Senator Dan Sullivan, Republican from Alaska, tweeted that the CFPB was flawed from the start.

“This decision deals yet another blow to an agency that should never have been created and which, at a minimum, must operate under congressional oversight as required by the Constitution,” he wrote.

Democrats warned the decision would hurt consumers.

Sen. Sherrod Brown, an Ohio Democrat who chairs the banking committee, criticized the decision.

“If Wall Street and the payday lenders get what they want, they will gut the only agency charged with protecting consumers,” he said on Twitter. “It’s unprecedented, it’s extremist, and it will make Americans much more vulnerable to financial harm.”

Ms. Warren envisioned the agency when she was a law professor at Harvard University and saw it become a reality under President Obama, who appointed her as a special adviser to the CFPB when it was established in 2010. She won his Senate seat two years later.

She called the appeals court’s decision “anarchic”.

“This is an anarchic and irresponsible decision. @CFPB has returned billions of dollars to Americans doing its job, and its funding is clearly constitutional. Far-right judges question every rule the CFPB enforces to protect consumers and businesses,” Ms. Warren tweeted.

It is unclear what legal remedies remain for the CFPB. He will likely seek a hearing before all of the 5th Circuit judges, known as a panel en banc, but that would include the judges who made the decision on Wednesday.

Taking the case to the Supreme Court would likely mean certain defeat due to the conservative majority in the High Court.

A CFPB spokesperson said the agency “will continue to carry out its vital work enforcing the nation’s laws and protecting American consumers.”

The statement did not say whether the agency would request an appeal.

In 2020, the Supreme Court ruled that the CFPB structure described for the removal of the agency’s director also violated the Constitution because at the time, it did not allow a president to remove the agency’s head without cause. .

This week’s ruling contrasts with other federal appeals courts that have upheld the CFPB arrangement.

These other courts had declared that other federal agencies, such as the Federal Reserve and the Federal Housing Finance Agency, also had budgetary autonomy.
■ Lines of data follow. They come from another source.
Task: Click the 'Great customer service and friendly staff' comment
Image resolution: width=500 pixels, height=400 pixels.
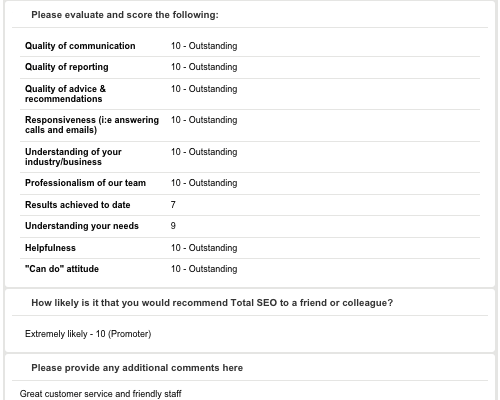Action: tap(101, 394)
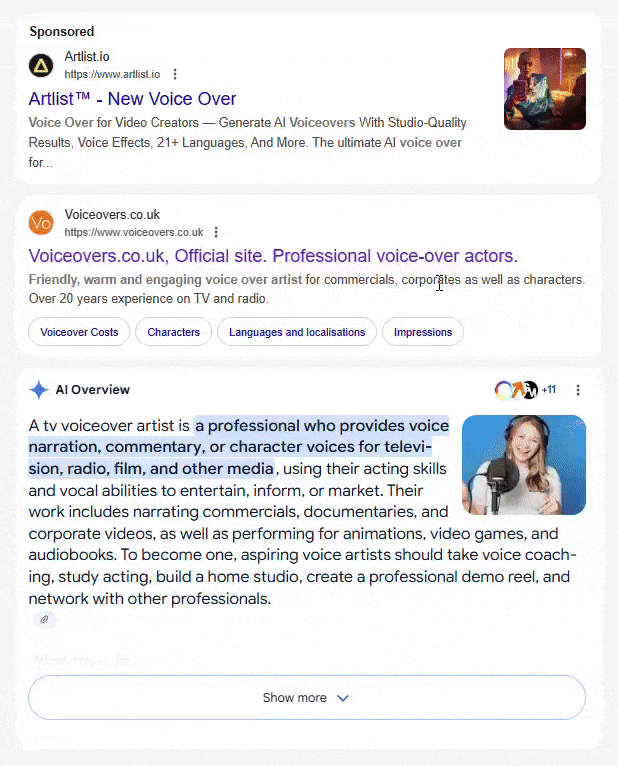The height and width of the screenshot is (766, 618).
Task: Click the https://www.artlist.io URL text
Action: pyautogui.click(x=112, y=74)
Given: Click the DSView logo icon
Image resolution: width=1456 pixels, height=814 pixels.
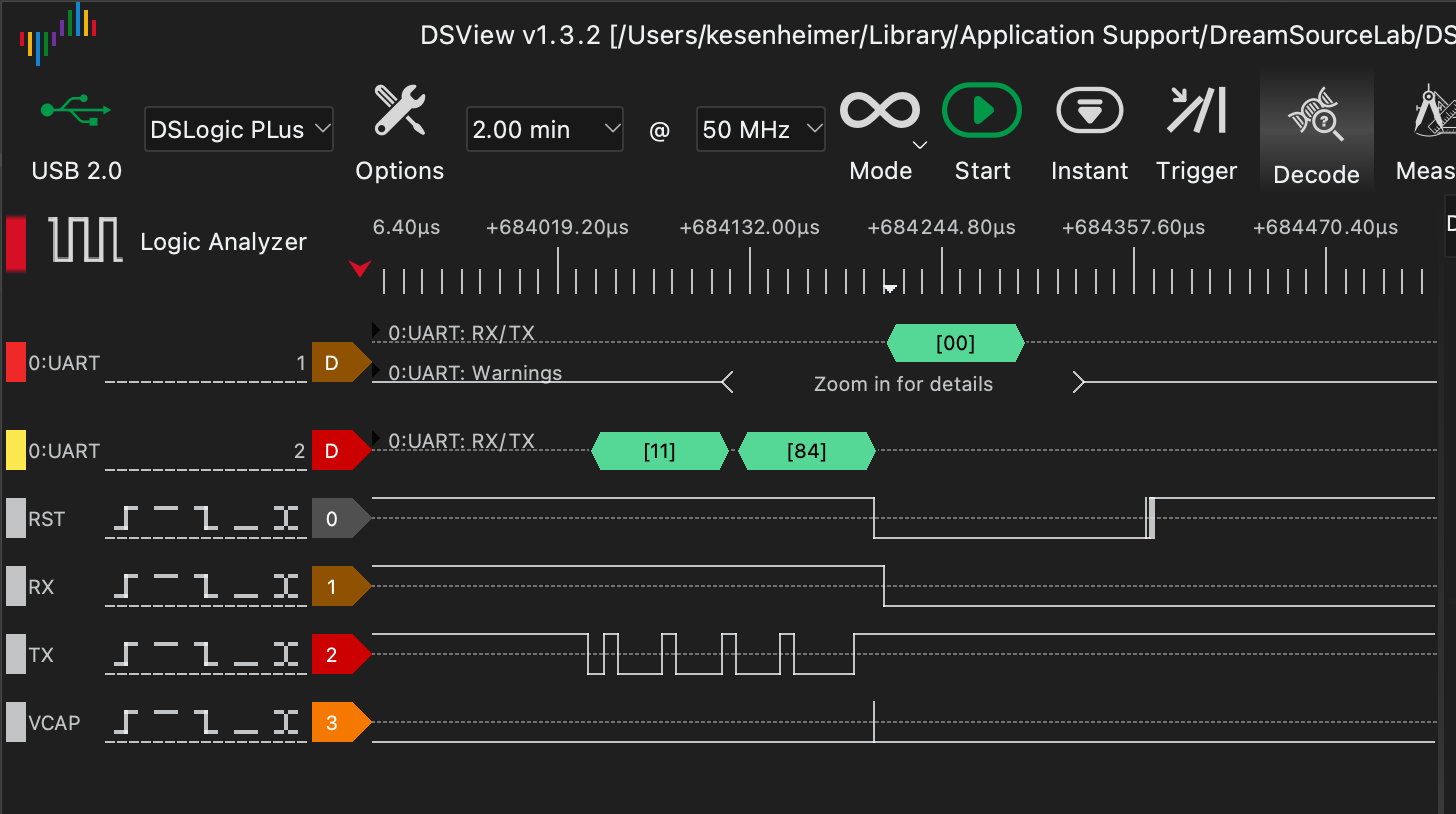Looking at the screenshot, I should [58, 34].
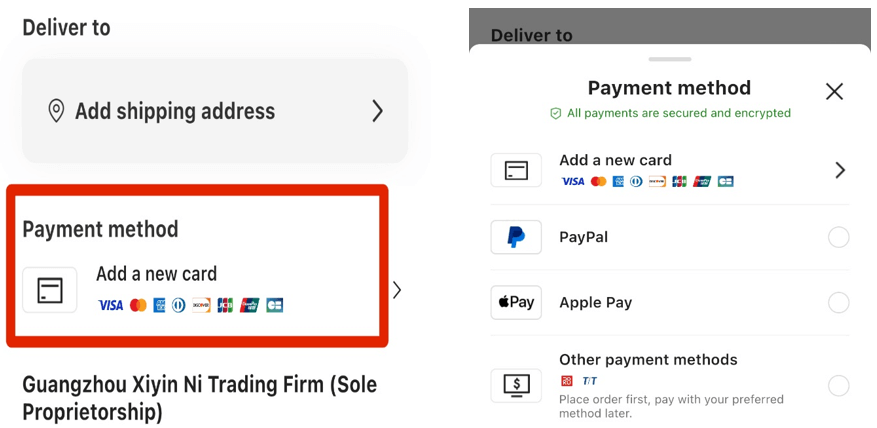Click the card icon in checkout Payment method section
Screen dimensions: 877x428
(x=50, y=290)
The 5th Circuit said the CFPB is unique with its “double insulated” budget authority from Congress. The regulatory power wielded by the CFPB is far greater than other agencies, Justice Wilson wrote.

“The Bureau’s funding apparatus cannot be reconciled with the appropriations clause and the basis of the clause, the constitutional separation of powers,” the judge said.

The new ruling did not overrule the agency, but overruled the payday loan rule that the CFPB issued in 2017.

This policy was intended to combat what the bureau considered predatory lending practices by payday lenders.

The 5th Circuit said that because this rule may be tied to the CFPB’s unconstitutional funding structure, the rule must be struck down.

The power of the board was vested in a single director who was immune to dismissal by a president, except in cases of actual malfeasance. It was given the autonomy to operate independently of the budgetary powers of Congress.

The Supreme Court has already ruled the sole director structure unconstitutional, concluding that a single director with such regulatory power must be accountable to the president.

The judges had not addressed the issue of the financial insulation of the office.

Stephen Dinan contributed to this report.